*What is expected*: Please output every line of the entries below as a numbered list, skipping any blank lines. Leave the pictures out of your answer.

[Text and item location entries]
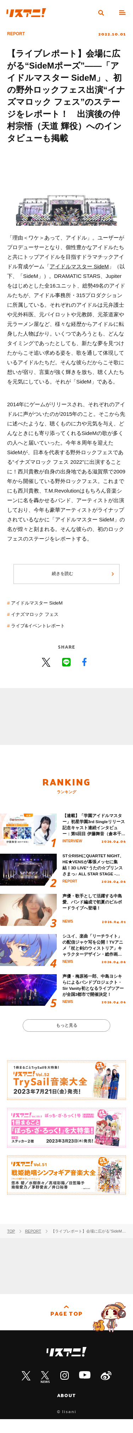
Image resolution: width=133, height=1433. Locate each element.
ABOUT (66, 1408)
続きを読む (62, 577)
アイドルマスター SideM (79, 266)
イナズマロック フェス (39, 619)
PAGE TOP (66, 1329)
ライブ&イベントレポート (43, 630)
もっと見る (66, 1037)
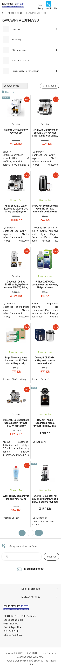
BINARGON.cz (41, 660)
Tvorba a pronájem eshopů (19, 660)
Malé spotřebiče (14, 12)
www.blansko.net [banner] (13, 5)
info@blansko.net (33, 568)
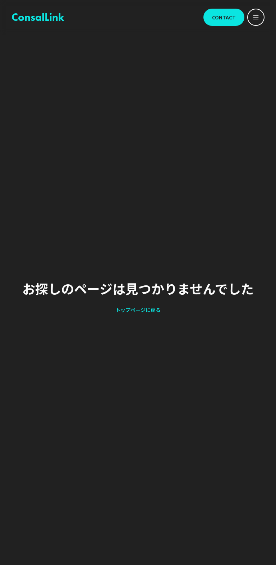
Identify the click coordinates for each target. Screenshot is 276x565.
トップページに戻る (138, 309)
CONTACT (224, 17)
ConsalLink (38, 17)
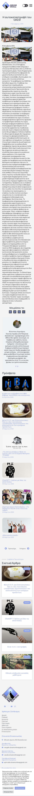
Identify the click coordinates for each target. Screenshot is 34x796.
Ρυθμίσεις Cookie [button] (8, 788)
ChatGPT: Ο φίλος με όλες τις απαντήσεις (14, 481)
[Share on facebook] (10, 311)
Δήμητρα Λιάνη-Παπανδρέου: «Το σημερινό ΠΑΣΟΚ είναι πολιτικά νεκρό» (15, 508)
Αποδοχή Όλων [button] (20, 788)
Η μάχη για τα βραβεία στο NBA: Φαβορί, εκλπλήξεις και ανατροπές (16, 394)
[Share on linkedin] (23, 311)
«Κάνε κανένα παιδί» (10, 535)
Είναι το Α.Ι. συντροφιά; (17, 647)
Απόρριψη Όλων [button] (8, 792)
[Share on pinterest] (19, 311)
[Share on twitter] (14, 311)
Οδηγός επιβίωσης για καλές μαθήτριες (17, 674)
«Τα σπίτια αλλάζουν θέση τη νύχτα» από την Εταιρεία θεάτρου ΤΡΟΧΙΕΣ (16, 453)
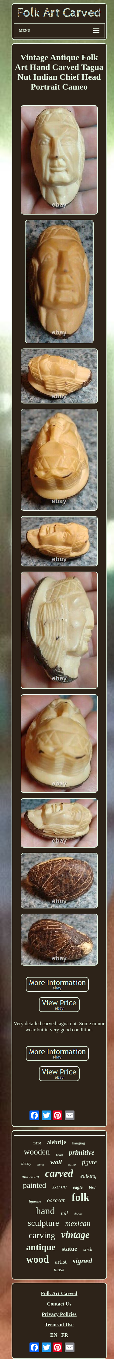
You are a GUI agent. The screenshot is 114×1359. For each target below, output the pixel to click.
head (59, 1155)
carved (59, 1173)
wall (56, 1162)
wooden (37, 1151)
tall (64, 1213)
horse (40, 1164)
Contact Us (59, 1304)
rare (37, 1143)
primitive (81, 1152)
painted (34, 1185)
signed (82, 1261)
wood (37, 1259)
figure (89, 1162)
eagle (78, 1187)
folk (80, 1197)
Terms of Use (59, 1325)
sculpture (43, 1223)
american (30, 1176)
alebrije (56, 1142)
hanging (78, 1143)
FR (64, 1335)
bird (92, 1187)
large (59, 1187)
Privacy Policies (59, 1314)
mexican (77, 1223)
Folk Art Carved (59, 1293)
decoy (26, 1163)
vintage (75, 1234)
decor (78, 1214)
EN (53, 1335)
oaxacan (56, 1200)
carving (42, 1235)
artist (61, 1261)
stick (87, 1249)
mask (59, 1269)
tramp (72, 1164)
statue (69, 1248)
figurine (35, 1201)
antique (41, 1247)
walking (88, 1176)
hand (45, 1210)
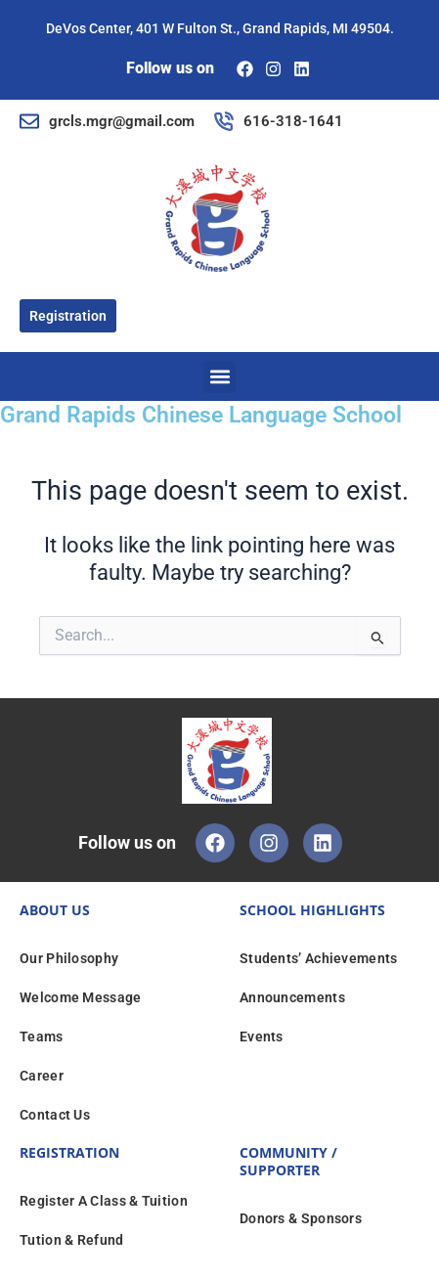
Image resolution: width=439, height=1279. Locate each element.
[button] (219, 377)
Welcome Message (81, 997)
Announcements (292, 997)
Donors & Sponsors (301, 1218)
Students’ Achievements (319, 958)
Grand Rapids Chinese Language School (201, 415)
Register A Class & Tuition (104, 1201)
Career (42, 1075)
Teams (42, 1036)
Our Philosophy (69, 958)
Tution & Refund (72, 1240)
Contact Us (55, 1115)
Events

*Result for this exercise*:
1. Image resolution: width=133, height=1433. Locate each element.
2. ABOUT (66, 1408)
3. 続きを読む (62, 577)
4. アイドルマスター SideM (79, 266)
5. イナズマロック フェス (39, 619)
6. PAGE TOP (66, 1329)
7. ライブ&イベントレポート (43, 630)
8. もっと見る (66, 1037)
9. BINARGON.cz (41, 660)
10. Tvorba a pronájem eshopů (19, 660)
11. Malé spotřebiče (14, 12)
12. www.blansko.net [banner] (13, 5)
13. info@blansko.net (33, 568)
14. Identify the click coordinates for each target. Screenshot is 276x565.
15. トップページに戻る (138, 309)
16. CONTACT (224, 17)
17. ConsalLink (38, 17)
18. Identify the click coordinates for each target. Screenshot is 34x796.
19. Ρυθμίσεις Cookie [button] (8, 788)
20. ChatGPT: Ο φίλος με όλες τις απαντήσεις (14, 481)
21. [Share on facebook] (10, 311)
22. Δήμητρα Λιάνη-Παπανδρέου: «Το σημερινό ΠΑΣΟΚ είναι πολιτικά νεκρό» (15, 508)
23. Αποδοχή Όλων [button] (20, 788)
24. Η μάχη για τα βραβεία στο NBA: Φαβορί, εκλπλήξεις και ανατροπές (16, 394)
25. [Share on linkedin] (23, 311)
26. «Κάνε κανένα παιδί» (10, 535)
27. Είναι το Α.Ι. συντροφιά; (17, 647)
28. Απόρριψη Όλων [button] (8, 792)
29. [Share on pinterest] (19, 311)
30. [Share on twitter] (14, 311)
31. Οδηγός επιβίωσης για καλές μαθήτριες (17, 674)
32. «Τα σπίτια αλλάζουν θέση τη νύχτα» από την Εταιρεία θεάτρου ΤΡΟΧΙΕΣ (16, 453)
33. You are a GUI agent. The screenshot is 114×1359. For each target below, output the pixel to click.
34. head (59, 1155)
35. carved (59, 1173)
36. wall (56, 1162)
37. wooden (37, 1151)
38. tall (64, 1213)
39. horse (40, 1164)
40. Contact Us (59, 1304)
41. rare (37, 1143)
42. primitive (81, 1152)
43. painted (34, 1185)
44. signed (82, 1261)
45. wood (37, 1259)
46. figure (89, 1162)
47. eagle (78, 1187)
48. folk (80, 1197)
49. Terms of Use (59, 1325)
50. sculpture (43, 1223)
51. american (30, 1176)
52. alebrije (56, 1142)
53. hanging (78, 1143)
54. FR (64, 1335)
55. bird (92, 1187)
56. large (59, 1187)
57. Privacy Policies (59, 1314)
58. mexican (77, 1223)
59. Folk Art Carved (59, 1293)
60. decoy (26, 1163)
61. vintage (75, 1234)
62. decor (78, 1214)
63. EN (53, 1335)
64. oaxacan (56, 1200)
65. carving (42, 1235)
66. artist (61, 1261)
67. stick (87, 1249)
68. mask (59, 1269)
69. tramp (72, 1164)
70. statue (69, 1248)
71. figurine (35, 1201)
72. antique (41, 1247)
73. walking (88, 1176)
74. hand (45, 1210)
75. Image resolution: width=439, height=1279. Locate each element.
76. [button] (219, 377)
77. Welcome Message (81, 997)
78. Announcements (292, 997)
79. Donors & Sponsors (301, 1218)
80. Students’ Achievements (319, 958)
81. Grand Rapids Chinese Language School (201, 415)
82. Register A Class & Tuition (104, 1201)
83. Career (42, 1075)
84. Teams (42, 1036)
85. Our Philosophy (69, 958)
86. Tution & Refund (72, 1240)
87. Contact Us (55, 1115)
88. Events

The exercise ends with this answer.